“When people want to live, destiny must surely respond. Darknesss will disappear, chains will certainly break!”
Journalist Taoufik Ben Brik, 49, spurred admiration among his relatives and lawyers at a Tunis appeals court on Saturday when he chanted these two verses by Abou El Kacem Chebbi, Tunisia’s most well-known poet. This unexpected recitation of Chebbi’s verses, which galvanized resistance to French occupation and autocratic rule after the country’s independence in 1956, followed the persecuted journalist’s first remarks in court about his ordeal since his incarceration on October 29. It was the first time he had been allowed to speak at his own hearing.
“Ben Brik is not in good health. But his morale during the hearing was great, and he brilliantly shed light on the political dimension of the case filed against him and how the police fabricated it solely because of his criticism of President Zine El Abidine Ben Ali,” his lawyer, Radhia Naraoui, told CPJ. “He also reminded the court that it was not the first time a politically motivated case had been imposed on him.”
Many believe that without the overwhelming wave of protests against Ben Brik’s imprisonment in different parts of the world, particularly in France where he is a well-known contributor to French newspapers, he would not have been allowed to speak his mind. He would not have been allowed to tell the appeals court how police forced him to take off his clothes amid insults and reminders of the heavy price that will be paid when a journalist criticizes the country’s ruler. Ben Ali’s reelection for a fifth term in October with nearly 90 percent of the votes led to a ruthless war on critical journalists, blogger, human rights defenders, and students.
Last week, the European Parliament held an unprecedented public debate in Strasbourg on the human rights situation in Tunisia, prompted mainly by rising attacks on press freedom—particularly the imprisonment of Ben Brik and Zouhair Makhlouf, a contributor to news Web site AssabilOnline and the opposition weekly Al-Mawkif. The latter was sentenced in October to three months in prison for “harming and disturbing others through the public communication network.” But paradoxically, he remains in prison even though his jail term expired on January 18.
Earlier this month, CPJ condemned court decisions opposing Makhlouf’s release and sentencing another journalist, Fahem Boukadous of the satellite television Al-Hiwar Al-Tunisi, to a four-year jail term for covering labor protests against corruption and unemployment in the south of the country in 2008.
Nasraoui, one of nearly 50 lawyers who volunteered to defend Ben Brik and repeatedly denounced the six-month jail sentence handed to him on November 26—allegedly for assault on a woman—said she was not surprised the judge refused to free the critical journalist, despite his frail health.

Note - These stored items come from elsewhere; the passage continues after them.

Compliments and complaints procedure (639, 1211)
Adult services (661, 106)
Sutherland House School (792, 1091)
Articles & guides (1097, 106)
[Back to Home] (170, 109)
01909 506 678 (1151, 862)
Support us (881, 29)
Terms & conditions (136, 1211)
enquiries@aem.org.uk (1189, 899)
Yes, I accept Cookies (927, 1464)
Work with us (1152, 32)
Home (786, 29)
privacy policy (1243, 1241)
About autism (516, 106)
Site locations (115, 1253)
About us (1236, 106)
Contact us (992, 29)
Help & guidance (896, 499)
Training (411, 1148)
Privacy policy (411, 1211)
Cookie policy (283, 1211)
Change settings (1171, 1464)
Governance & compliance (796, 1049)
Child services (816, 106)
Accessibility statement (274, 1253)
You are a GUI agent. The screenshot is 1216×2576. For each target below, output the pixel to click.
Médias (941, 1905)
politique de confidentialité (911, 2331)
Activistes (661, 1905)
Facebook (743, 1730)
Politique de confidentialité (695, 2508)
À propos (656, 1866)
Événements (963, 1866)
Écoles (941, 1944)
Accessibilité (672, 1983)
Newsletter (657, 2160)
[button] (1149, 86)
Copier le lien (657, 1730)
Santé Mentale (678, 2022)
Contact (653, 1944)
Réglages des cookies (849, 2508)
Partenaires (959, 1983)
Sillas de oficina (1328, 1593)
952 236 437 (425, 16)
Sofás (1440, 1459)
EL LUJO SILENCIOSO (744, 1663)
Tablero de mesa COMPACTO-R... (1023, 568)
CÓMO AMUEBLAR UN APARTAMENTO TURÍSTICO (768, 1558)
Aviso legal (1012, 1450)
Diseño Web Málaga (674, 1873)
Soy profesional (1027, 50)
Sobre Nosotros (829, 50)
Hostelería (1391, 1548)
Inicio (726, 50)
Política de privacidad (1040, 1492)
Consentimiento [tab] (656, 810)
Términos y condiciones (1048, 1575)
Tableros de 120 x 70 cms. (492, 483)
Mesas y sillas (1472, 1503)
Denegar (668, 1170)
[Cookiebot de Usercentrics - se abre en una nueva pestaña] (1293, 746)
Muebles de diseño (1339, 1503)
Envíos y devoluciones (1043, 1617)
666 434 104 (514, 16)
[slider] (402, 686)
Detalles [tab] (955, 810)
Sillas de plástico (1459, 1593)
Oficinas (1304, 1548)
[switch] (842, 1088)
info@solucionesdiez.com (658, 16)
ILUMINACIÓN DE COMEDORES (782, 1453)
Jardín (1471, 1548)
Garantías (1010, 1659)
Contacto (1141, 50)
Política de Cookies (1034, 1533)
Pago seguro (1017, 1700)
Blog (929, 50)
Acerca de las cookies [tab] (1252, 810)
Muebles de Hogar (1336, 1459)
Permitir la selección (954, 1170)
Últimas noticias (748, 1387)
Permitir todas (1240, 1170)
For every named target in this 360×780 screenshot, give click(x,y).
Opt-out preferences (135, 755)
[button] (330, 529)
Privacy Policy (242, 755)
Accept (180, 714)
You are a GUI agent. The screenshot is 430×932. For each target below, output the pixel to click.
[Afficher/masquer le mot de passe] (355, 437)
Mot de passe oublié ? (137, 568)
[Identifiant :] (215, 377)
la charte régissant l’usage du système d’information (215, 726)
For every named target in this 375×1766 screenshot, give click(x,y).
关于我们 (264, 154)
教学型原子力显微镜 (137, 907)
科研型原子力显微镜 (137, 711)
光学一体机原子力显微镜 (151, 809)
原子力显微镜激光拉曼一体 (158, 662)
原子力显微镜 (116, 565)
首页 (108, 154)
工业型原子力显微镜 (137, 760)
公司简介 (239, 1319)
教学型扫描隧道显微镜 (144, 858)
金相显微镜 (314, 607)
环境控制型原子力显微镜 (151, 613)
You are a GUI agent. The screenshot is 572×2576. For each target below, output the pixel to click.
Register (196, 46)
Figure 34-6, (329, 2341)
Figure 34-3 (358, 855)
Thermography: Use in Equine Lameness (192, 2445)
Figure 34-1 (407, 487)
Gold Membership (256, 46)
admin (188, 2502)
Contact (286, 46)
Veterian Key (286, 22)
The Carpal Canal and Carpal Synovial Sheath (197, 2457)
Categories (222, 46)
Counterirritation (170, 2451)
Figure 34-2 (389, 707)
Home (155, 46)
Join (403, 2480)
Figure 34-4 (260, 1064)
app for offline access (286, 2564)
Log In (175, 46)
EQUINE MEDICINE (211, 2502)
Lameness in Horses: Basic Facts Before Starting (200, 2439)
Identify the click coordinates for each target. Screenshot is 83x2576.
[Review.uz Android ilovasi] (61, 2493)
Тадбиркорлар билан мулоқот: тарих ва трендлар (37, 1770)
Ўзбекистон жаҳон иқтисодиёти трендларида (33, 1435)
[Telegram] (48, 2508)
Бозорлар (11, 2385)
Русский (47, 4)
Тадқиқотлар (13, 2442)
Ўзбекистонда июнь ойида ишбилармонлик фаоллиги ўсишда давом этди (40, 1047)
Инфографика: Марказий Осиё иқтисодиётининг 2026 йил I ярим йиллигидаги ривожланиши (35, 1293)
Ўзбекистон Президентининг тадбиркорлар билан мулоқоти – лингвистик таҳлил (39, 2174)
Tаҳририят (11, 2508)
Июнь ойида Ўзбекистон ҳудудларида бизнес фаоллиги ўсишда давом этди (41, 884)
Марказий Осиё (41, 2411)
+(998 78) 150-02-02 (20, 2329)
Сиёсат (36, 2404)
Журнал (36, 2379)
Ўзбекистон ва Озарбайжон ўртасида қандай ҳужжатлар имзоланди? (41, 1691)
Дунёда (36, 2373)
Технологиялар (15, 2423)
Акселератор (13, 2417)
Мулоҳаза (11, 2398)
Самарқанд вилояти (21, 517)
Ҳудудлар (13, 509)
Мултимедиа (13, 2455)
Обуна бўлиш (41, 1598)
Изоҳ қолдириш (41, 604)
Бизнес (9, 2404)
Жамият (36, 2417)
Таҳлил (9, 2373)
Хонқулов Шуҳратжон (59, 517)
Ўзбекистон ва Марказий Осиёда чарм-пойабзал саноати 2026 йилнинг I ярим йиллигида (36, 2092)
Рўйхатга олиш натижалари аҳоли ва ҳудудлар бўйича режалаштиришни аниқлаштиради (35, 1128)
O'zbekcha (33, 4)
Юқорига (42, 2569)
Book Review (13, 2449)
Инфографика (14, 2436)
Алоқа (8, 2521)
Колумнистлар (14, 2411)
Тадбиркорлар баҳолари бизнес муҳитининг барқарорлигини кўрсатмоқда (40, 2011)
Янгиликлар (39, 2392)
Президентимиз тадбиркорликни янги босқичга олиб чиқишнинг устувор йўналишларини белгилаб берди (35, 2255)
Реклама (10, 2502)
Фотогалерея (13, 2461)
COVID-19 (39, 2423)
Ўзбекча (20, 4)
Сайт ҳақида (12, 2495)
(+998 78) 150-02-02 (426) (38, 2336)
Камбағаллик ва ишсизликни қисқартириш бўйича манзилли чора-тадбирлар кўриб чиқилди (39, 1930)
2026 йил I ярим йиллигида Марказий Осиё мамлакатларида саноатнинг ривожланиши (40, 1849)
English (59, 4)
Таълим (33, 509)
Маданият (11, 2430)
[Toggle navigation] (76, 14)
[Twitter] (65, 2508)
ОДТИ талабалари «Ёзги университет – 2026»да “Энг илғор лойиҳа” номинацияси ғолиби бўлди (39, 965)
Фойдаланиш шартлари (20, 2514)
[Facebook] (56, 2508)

The court postponed its ruling until January 30.
“I didn’t understand why each time Ben Brik mentioned Ben Ali’s name, the judge would start shaking and interrupt him,” Nasraoui asked rhetorically. “Isn’t he representing the judiciary, which is supposed to be independent from the executive branch?” Nasraoui, who worked as a journalist before becoming a human rights lawyer more than three decades ago, wondered why she could visit prisoners of all kinds—including those sentenced to death for armed rebellion in the southern city of Gafsa in 1980 under former President Habib Bourguiba—yet be prevented from visiting Ben Brik, “whose only weapon is his pen.”
Other lawyers and relatives of Ben Brik have often been prevented by prison guards from seeing him, even though they had permits from judicial authorities. His wife, Azza Zarrad, and brothers and sisters recently went on hunger strike to protest police and prison guard harassment.
Just before his detention, Ben Brik posted a fictitious interview in which he poked fun at Ben Ali on the Web site of the French weekly Le Nouvel Observateur. That along with other critical interviews prompted the fabrication of the case against him and led to his punishment, he firmly believes. CPJ International Press Freedom Award Winner Naziha Rejiba and Nasraoui were among the leading civil society advocates interviewed by Ben Brik.
When Ben Brik asked Nasraoui what was the most unforgivable thing Ben Ali had done since he came to power in a bloodless coup in 1987, Nasraoui, who heads the banned Association Against Torture in Tunisia, told him that it was “the use of torture as a tool to rule Tunisia” that angered her the most.
Nasraoui and other brave human rights lawyers, like Mohamed Abbou, Abderraouf Ayadi, and Ayachi Hammami, also involved in defending Ben Brik, say that the hostility to critical journalists and lawyers and the vengeful determination to settle scores with them are unheard of in the country’s recent history. None has the slightest idea about what will happen at Ben Brik’s next hearing or Makhlouf’s on February 3.